[Records from a data collection]
◆ ◆ ◆ ◆ ◆ ◆ ◆
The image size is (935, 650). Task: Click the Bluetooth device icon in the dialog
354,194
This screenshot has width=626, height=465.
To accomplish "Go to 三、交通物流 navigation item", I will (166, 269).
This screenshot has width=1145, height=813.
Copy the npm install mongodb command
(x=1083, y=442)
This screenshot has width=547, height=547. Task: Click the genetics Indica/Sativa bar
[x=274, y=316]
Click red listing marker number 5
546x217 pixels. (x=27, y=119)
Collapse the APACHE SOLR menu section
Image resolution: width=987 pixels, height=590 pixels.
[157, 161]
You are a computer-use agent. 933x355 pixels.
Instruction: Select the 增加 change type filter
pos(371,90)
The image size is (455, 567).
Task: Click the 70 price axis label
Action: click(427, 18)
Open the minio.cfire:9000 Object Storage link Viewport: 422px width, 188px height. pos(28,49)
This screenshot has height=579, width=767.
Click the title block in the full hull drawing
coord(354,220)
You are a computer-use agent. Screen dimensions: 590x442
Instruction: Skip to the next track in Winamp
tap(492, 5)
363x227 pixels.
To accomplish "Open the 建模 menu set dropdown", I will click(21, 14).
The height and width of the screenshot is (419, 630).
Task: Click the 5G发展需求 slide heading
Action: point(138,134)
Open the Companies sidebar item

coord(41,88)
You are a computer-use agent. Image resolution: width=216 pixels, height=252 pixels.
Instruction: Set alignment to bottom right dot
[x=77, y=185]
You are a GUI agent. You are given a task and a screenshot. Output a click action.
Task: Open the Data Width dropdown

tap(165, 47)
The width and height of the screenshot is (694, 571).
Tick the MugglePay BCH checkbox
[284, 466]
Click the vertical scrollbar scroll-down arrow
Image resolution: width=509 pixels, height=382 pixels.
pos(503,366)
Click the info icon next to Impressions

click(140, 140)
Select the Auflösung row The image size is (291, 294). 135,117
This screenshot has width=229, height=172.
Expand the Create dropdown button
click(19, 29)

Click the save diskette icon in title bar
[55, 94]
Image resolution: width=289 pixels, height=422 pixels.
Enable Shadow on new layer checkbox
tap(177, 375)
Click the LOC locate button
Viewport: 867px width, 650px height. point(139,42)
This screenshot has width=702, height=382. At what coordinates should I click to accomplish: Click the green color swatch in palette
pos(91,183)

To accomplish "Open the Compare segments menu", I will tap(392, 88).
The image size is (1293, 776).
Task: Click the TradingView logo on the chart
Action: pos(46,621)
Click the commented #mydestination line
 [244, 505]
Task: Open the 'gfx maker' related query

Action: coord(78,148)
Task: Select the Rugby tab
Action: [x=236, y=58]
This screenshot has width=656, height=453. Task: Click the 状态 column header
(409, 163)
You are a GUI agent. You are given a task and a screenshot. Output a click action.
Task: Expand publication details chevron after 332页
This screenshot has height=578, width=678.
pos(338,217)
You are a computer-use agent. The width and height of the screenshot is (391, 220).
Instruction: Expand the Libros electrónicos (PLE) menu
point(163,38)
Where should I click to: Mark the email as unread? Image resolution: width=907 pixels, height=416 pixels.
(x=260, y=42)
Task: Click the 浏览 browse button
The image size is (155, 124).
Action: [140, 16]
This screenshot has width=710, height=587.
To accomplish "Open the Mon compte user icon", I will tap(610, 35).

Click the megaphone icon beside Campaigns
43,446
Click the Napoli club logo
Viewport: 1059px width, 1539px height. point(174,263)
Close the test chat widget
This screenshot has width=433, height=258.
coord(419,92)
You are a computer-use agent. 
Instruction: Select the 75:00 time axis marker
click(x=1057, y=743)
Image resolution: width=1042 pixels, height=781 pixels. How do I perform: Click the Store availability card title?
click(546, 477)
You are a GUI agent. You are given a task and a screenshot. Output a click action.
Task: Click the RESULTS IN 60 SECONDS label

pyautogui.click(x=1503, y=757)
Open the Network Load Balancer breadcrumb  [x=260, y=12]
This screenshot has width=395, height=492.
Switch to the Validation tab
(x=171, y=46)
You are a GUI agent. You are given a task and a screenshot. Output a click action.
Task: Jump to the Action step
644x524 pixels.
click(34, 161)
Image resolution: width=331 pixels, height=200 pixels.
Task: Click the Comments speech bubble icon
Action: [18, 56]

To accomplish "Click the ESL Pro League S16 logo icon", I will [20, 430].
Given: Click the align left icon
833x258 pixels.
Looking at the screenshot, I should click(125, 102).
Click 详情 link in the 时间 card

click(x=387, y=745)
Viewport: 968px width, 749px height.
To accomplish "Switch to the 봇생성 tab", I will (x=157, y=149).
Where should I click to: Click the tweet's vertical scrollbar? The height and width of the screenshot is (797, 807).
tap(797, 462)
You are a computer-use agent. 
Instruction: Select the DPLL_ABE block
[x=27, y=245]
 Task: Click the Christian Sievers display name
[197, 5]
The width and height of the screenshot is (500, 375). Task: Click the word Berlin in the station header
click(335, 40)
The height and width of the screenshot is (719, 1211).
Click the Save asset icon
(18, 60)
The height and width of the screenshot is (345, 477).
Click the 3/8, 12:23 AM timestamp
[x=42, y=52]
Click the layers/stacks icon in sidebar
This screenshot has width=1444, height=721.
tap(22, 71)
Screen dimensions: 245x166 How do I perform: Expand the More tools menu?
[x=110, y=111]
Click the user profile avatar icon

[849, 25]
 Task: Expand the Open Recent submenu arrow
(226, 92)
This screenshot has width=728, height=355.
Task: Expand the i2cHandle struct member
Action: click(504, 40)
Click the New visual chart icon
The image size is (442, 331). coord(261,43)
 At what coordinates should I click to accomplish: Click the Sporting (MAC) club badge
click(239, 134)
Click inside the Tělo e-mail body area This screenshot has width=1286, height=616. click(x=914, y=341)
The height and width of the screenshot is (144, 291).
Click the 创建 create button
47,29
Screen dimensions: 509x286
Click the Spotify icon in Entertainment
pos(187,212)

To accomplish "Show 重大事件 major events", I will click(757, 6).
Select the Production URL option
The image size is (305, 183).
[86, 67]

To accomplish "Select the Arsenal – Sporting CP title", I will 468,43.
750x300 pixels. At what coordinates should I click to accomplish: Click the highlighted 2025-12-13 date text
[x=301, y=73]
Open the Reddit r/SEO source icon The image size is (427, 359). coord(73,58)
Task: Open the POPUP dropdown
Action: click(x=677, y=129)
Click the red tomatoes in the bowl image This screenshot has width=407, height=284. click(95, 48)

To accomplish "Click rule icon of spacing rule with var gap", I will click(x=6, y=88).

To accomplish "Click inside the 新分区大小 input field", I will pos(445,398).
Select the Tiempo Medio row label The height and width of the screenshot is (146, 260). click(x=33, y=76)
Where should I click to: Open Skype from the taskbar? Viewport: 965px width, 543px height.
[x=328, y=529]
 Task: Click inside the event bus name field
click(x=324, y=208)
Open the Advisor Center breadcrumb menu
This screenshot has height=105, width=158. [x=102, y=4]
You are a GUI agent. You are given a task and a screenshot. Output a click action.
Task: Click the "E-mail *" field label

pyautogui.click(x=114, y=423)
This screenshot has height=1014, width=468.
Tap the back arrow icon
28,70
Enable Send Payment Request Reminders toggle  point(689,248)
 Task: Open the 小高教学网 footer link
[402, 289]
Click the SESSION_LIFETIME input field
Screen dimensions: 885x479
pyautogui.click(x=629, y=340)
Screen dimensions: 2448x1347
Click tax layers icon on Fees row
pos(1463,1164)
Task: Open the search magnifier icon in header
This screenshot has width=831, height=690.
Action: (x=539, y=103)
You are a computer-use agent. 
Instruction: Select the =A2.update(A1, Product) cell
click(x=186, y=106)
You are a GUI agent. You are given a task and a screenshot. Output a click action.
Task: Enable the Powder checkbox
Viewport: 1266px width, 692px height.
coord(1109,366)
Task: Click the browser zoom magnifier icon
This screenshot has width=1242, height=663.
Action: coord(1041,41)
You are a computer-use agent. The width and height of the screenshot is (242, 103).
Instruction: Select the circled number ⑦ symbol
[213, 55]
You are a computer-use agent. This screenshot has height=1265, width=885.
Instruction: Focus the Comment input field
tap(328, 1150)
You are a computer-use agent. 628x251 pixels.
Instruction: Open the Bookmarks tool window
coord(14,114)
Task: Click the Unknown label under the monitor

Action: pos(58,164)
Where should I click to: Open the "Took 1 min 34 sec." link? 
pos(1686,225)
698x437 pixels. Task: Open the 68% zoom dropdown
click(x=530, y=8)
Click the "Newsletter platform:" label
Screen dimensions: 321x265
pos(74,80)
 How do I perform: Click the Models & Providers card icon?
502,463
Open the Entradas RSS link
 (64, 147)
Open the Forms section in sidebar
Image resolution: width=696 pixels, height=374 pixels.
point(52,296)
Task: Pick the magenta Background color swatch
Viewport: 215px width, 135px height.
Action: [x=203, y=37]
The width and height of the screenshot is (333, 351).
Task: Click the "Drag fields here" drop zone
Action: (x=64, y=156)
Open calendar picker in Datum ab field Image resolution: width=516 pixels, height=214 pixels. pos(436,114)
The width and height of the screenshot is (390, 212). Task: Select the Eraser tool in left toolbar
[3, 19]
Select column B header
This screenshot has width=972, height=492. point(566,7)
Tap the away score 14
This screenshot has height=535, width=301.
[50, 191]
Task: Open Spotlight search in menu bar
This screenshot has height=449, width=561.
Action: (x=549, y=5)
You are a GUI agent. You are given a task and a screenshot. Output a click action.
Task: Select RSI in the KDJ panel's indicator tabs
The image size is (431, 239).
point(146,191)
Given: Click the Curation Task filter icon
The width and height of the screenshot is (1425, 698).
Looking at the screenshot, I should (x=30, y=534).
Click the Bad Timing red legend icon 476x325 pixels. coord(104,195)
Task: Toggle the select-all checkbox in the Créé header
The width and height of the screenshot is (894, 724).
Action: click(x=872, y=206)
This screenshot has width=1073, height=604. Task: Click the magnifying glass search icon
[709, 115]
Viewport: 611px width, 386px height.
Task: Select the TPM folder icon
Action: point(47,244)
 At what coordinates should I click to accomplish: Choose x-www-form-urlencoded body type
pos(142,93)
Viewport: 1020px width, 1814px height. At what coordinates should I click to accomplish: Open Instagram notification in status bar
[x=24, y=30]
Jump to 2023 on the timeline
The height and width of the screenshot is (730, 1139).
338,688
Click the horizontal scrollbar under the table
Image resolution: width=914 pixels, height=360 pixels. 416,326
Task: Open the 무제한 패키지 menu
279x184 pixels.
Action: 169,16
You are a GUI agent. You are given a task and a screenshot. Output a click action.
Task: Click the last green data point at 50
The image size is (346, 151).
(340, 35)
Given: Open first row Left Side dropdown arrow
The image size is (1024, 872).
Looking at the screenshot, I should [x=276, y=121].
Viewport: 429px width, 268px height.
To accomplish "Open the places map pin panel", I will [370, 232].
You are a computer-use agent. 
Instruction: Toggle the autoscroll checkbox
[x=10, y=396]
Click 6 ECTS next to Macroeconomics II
◆ ◆ ◆ ◆ ◆ ◆ ◆
What you return should be the lines from the beginning of the records through the one that contains "Collapse the APACHE SOLR menu section", repeated exactly and with no additions.

The image size is (935, 650). Task: Click the Bluetooth device icon in the dialog
354,194
This screenshot has width=626, height=465.
To accomplish "Go to 三、交通物流 navigation item", I will (166, 269).
This screenshot has width=1145, height=813.
Copy the npm install mongodb command
(x=1083, y=442)
This screenshot has width=547, height=547. Task: Click the genetics Indica/Sativa bar
[x=274, y=316]
Click red listing marker number 5
546x217 pixels. (x=27, y=119)
Collapse the APACHE SOLR menu section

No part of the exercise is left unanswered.